**PASSAGE SHOWN:**
────────────────────────────────────────
Sigmund Freud’s desk

Psychoanalytic ‘objects’ are of course about relationships. Objects are usually persons, parts of persons, or symbols of them. This project – a week’s residency and a week’s response time – culminates in this online exhibition of the work by 18 postgraduate artists studying MA Sculpture. In it we consider objects in the widest interdisciplinary use of the term.

 

The opportunity to consider the relations between home space and work space, between objects present and objects on screen, in collaboration with the Freud Museum has been a delight. It comes while we are embedded in our own domestic spaces, which has had an intensity over the last 12 months like never before. The way that objects and spaces profoundly connect with us via screens is reflected in the psychic plasticity of Freud’s work on dreams. In combination with his avid collecting of material objects and antiquities (and their on-screen digitization), this has been fertile territory for our18 artists.

 

The work in this online exhibition, made as a response to our access to the museum, is resonant and timely.
────────────────────────────────────────
(Stored entries)
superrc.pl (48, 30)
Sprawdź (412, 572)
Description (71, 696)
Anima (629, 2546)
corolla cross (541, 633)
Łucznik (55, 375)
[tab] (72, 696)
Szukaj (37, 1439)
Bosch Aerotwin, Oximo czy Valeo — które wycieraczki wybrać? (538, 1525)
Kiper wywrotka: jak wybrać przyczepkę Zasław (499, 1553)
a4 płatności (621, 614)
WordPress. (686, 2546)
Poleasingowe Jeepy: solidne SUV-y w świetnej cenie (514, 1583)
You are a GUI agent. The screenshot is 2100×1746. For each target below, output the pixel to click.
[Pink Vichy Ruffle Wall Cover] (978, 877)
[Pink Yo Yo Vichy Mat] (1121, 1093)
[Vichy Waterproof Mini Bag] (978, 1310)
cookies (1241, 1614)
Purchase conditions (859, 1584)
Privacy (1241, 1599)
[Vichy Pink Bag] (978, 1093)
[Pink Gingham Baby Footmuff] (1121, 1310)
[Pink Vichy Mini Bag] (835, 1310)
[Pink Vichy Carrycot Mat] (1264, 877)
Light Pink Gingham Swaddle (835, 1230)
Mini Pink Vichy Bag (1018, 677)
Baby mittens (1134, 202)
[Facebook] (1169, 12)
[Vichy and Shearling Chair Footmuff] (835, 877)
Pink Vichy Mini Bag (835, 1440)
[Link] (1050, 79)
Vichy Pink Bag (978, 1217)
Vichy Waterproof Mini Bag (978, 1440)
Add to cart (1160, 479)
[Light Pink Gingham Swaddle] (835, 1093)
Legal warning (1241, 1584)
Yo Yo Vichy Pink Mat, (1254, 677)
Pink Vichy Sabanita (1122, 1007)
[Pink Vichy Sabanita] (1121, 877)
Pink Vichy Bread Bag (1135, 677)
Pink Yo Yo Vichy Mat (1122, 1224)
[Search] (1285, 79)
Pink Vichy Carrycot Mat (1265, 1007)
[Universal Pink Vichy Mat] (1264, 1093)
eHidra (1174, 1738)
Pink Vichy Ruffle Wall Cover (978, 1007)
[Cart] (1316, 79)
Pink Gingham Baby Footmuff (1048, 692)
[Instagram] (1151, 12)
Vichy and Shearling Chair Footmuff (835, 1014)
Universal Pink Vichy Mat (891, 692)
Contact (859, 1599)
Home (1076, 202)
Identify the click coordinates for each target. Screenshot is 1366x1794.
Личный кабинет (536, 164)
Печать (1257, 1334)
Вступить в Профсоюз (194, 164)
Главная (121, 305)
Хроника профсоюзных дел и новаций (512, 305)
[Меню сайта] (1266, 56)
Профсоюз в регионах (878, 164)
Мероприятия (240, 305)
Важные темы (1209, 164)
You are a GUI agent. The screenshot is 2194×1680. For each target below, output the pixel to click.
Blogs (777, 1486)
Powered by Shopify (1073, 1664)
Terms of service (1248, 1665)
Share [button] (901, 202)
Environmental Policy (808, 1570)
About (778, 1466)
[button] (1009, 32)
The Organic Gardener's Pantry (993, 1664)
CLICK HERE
────────────────────────────────────────
**WORK TO COMPLETE:** According to the passage on Sigmund Freud's desk, what three things are objects usually? List all three.

**YOUR RESPONSE:**
- Persons
- Parts of persons
- Symbols of them